Call Girls Service Nandiambakkam | 7001305949 At Low Cost Cash Payment Booking
Call Girls Service Nandiambakkam | 7001305949 At Low Cost Cash Payment BookingCall Girls Service Nandiambakkam | 7001305949 At Low Cost Cash Payment Booking
Call Girls Service Nandiambakkam | 7001305949 At Low Cost Cash Payment BookingNehru place Escorts
 
Mumbai Call Girls Service 9910780858 Real Russian Girls Looking Models
Mumbai Call Girls Service 9910780858 Real Russian Girls Looking ModelsMumbai Call Girls Service 9910780858 Real Russian Girls Looking Models
Mumbai Call Girls Service 9910780858 Real Russian Girls Looking Modelssonalikaur4
 
High Profile Call Girls Mavalli - 7001305949 | 24x7 Service Available Near Me
High Profile Call Girls Mavalli - 7001305949 | 24x7 Service Available Near MeHigh Profile Call Girls Mavalli - 7001305949 | 24x7 Service Available Near Me
High Profile Call Girls Mavalli - 7001305949 | 24x7 Service Available Near Menarwatsonia7
 
call girls in green park DELHI 🔝 >༒9540349809 🔝 genuine Escort Service 🔝✔️✔️
call girls in green park  DELHI 🔝 >༒9540349809 🔝 genuine Escort Service 🔝✔️✔️call girls in green park  DELHI 🔝 >༒9540349809 🔝 genuine Escort Service 🔝✔️✔️
call girls in green park DELHI 🔝 >༒9540349809 🔝 genuine Escort Service 🔝✔️✔️saminamagar
 
Call Girl Service Bidadi - For 7001305949 Cheap & Best with original Photos
Call Girl Service Bidadi - For 7001305949 Cheap & Best with original PhotosCall Girl Service Bidadi - For 7001305949 Cheap & Best with original Photos
Call Girl Service Bidadi - For 7001305949 Cheap & Best with original Photosnarwatsonia7
 
Russian Call Girls Chickpet - 7001305949 Booking and charges genuine rate for...
Russian Call Girls Chickpet - 7001305949 Booking and charges genuine rate for...Russian Call Girls Chickpet - 7001305949 Booking and charges genuine rate for...

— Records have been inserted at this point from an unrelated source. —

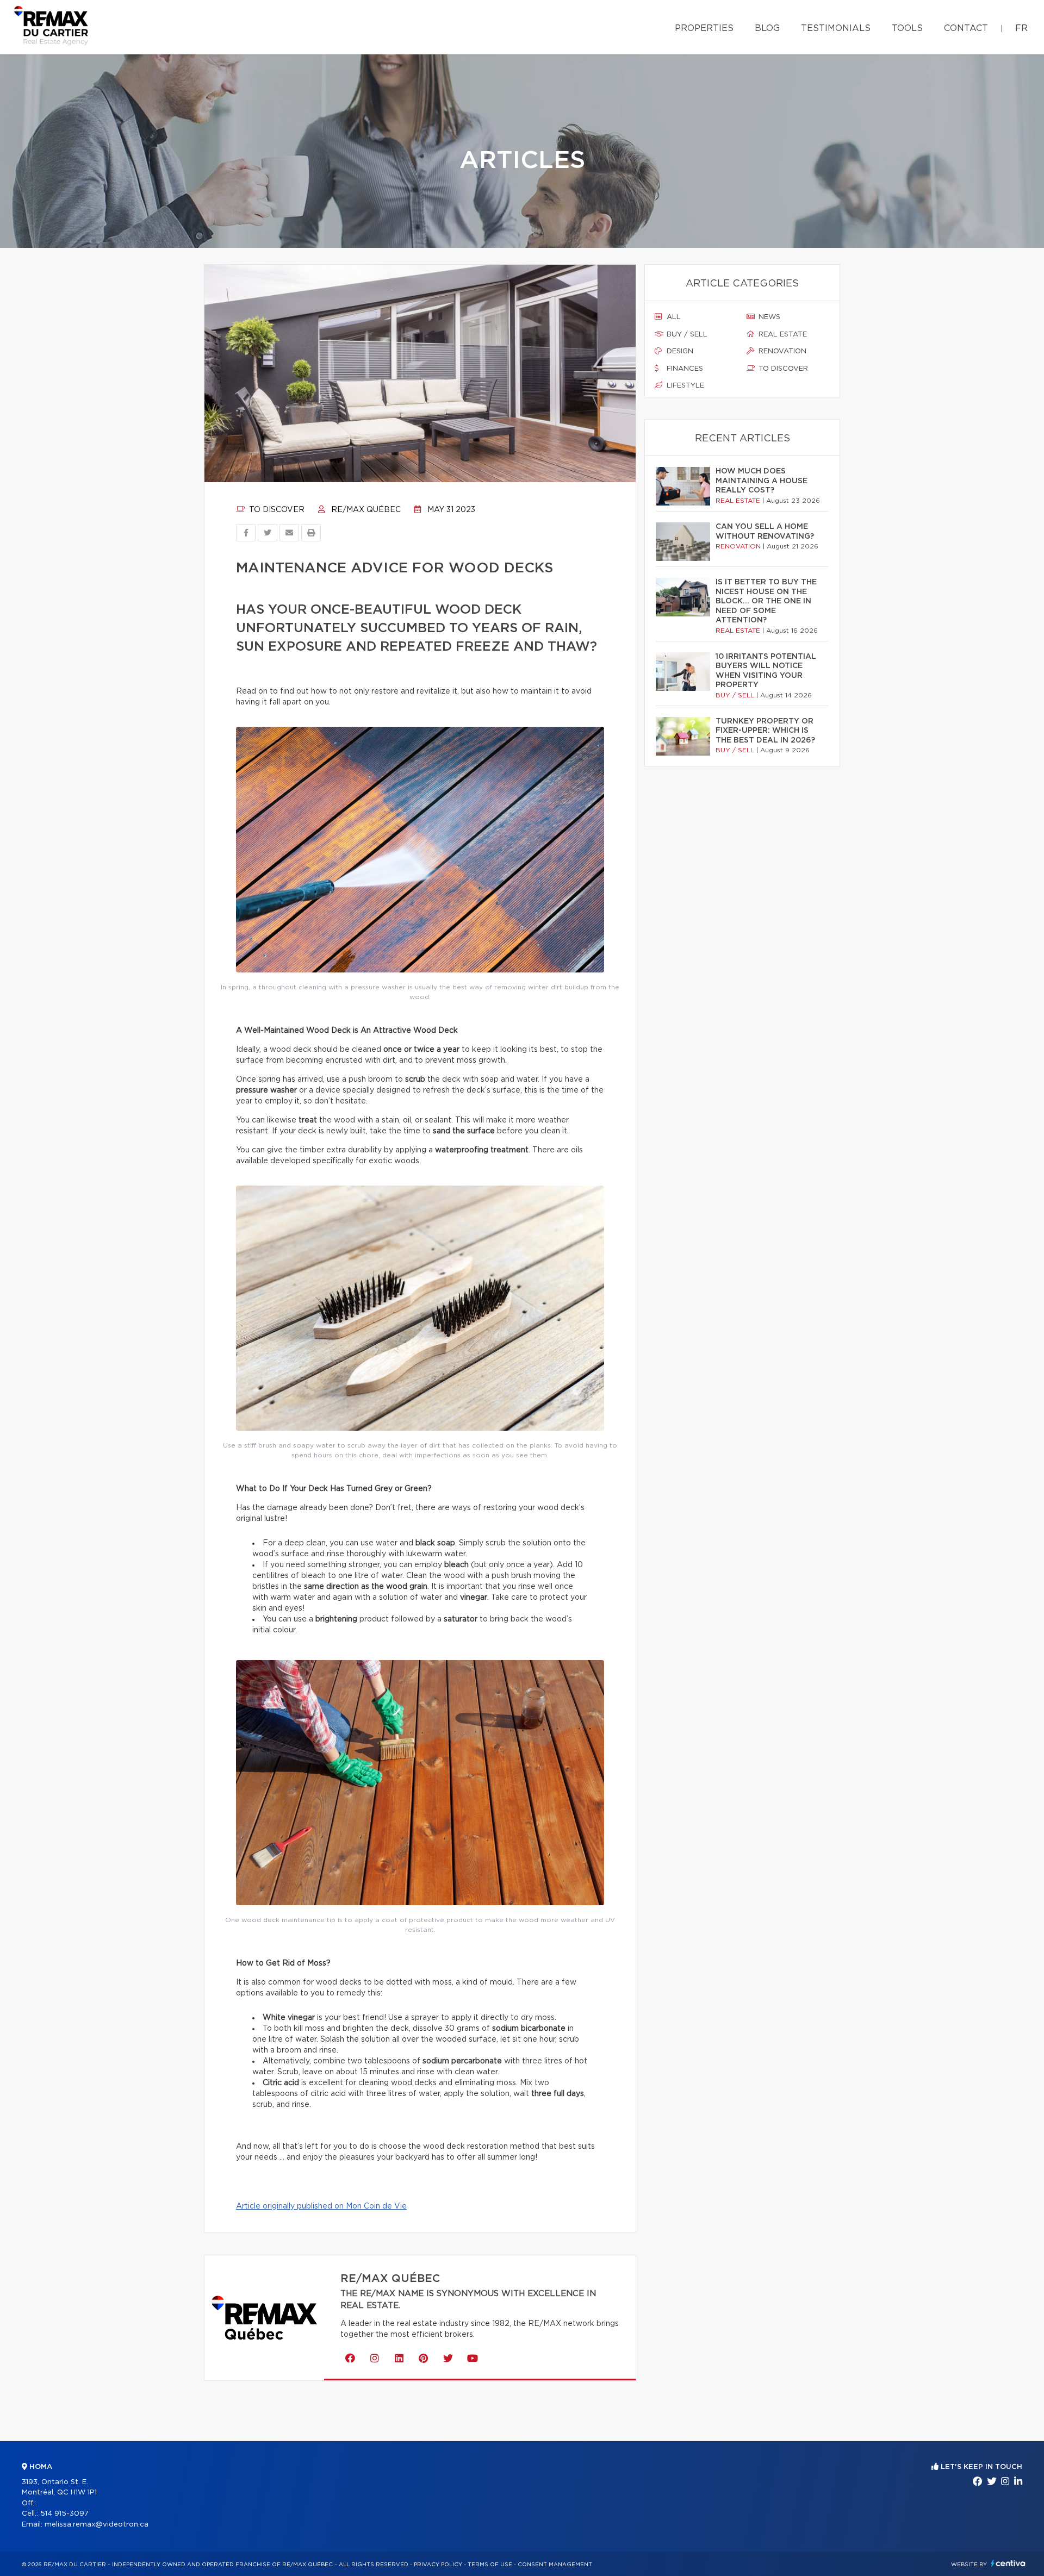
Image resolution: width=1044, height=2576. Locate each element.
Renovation (781, 351)
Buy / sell (685, 334)
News (768, 317)
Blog (767, 28)
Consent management (555, 2564)
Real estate (781, 334)
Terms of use (490, 2564)
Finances (683, 368)
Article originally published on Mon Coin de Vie (321, 2206)
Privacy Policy (438, 2564)
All (672, 317)
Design (678, 351)
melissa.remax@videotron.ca (96, 2524)
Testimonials (836, 28)
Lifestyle (684, 385)
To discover (275, 510)
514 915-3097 (64, 2513)
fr (1021, 28)
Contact (966, 28)
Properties (704, 28)
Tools (907, 28)
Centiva (1008, 2563)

Russian Call Girls Chickpet - 7001305949 Booking and charges genuine rate for...narwatsonia7
 
call girls in paharganj DELHI 🔝 >༒9540349809 🔝 genuine Escort Service 🔝✔️✔️
call girls in paharganj DELHI 🔝 >༒9540349809 🔝 genuine Escort Service 🔝✔️✔️call girls in paharganj DELHI 🔝 >༒9540349809 🔝 genuine Escort Service 🔝✔️✔️
call girls in paharganj DELHI 🔝 >༒9540349809 🔝 genuine Escort Service 🔝✔️✔️saminamagar
 
VIP Call Girls Mumbai Arpita 9910780858 Independent Escort Service Mumbai
VIP Call Girls Mumbai Arpita 9910780858 Independent Escort Service MumbaiVIP Call Girls Mumbai Arpita 9910780858 Independent Escort Service Mumbai
VIP Call Girls Mumbai Arpita 9910780858 Independent Escort Service Mumbaisonalikaur4
 
call girls in Connaught Place DELHI 🔝 >༒9540349809 🔝 genuine Escort Service ...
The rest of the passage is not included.